======== Provided entries ========
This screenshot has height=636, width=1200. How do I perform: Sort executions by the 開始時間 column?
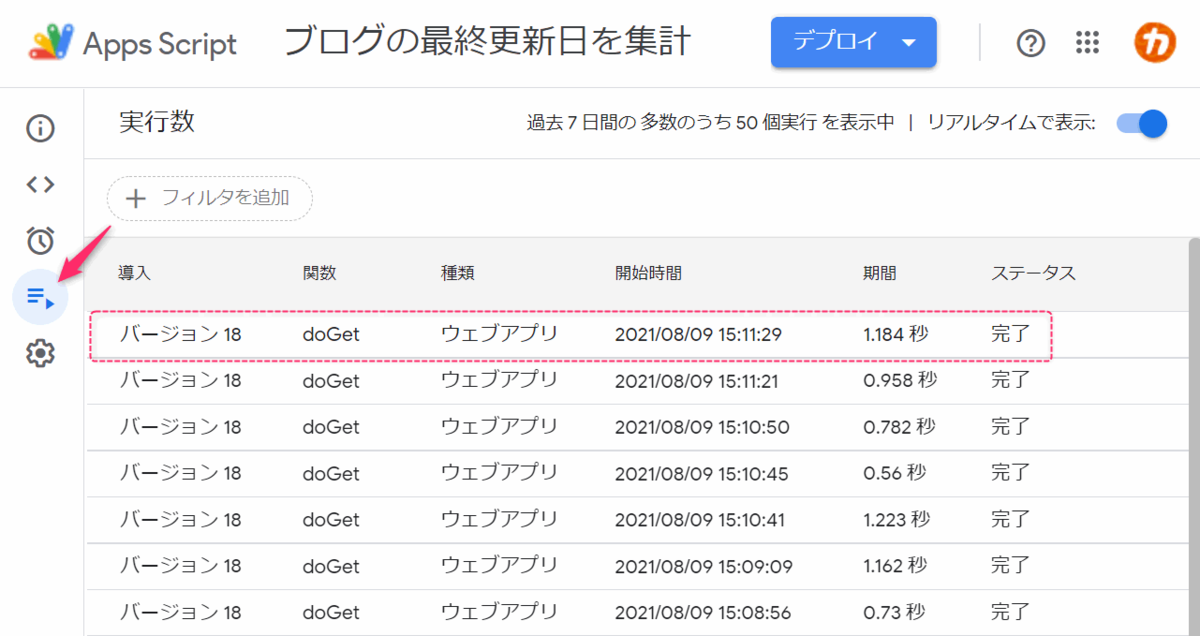click(648, 272)
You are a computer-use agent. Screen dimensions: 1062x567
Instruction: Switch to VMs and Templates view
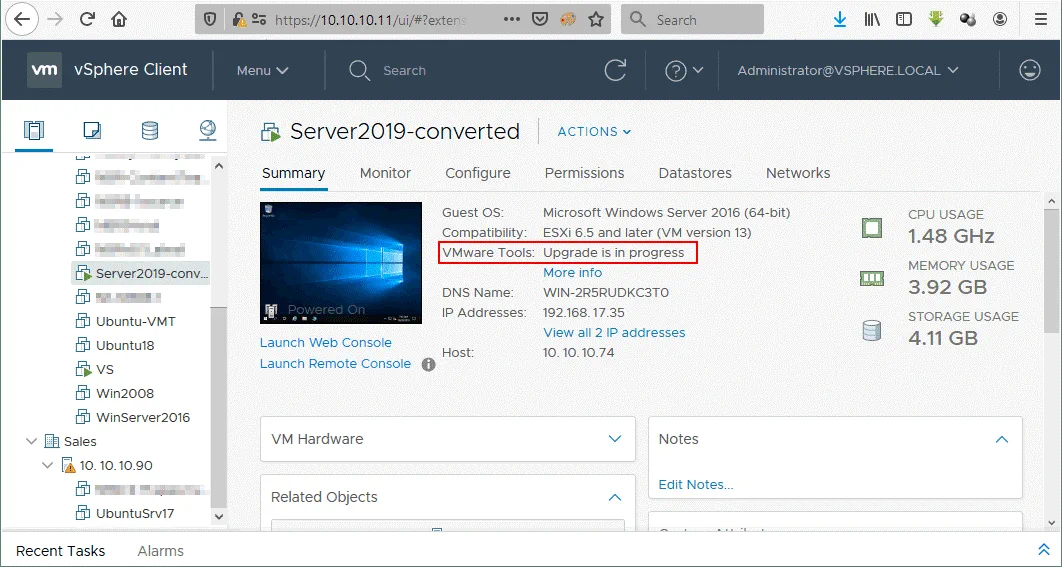[92, 130]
========
## Problem statement
Make an exact copy of the listing. Leave its pictures out.

## Response for this exercise
This screenshot has height=636, width=1200. How do I perform: Sort executions by the 開始時間 column?
click(648, 272)
You are a computer-use agent. Screen dimensions: 1062x567
Instruction: Switch to VMs and Templates view
[92, 130]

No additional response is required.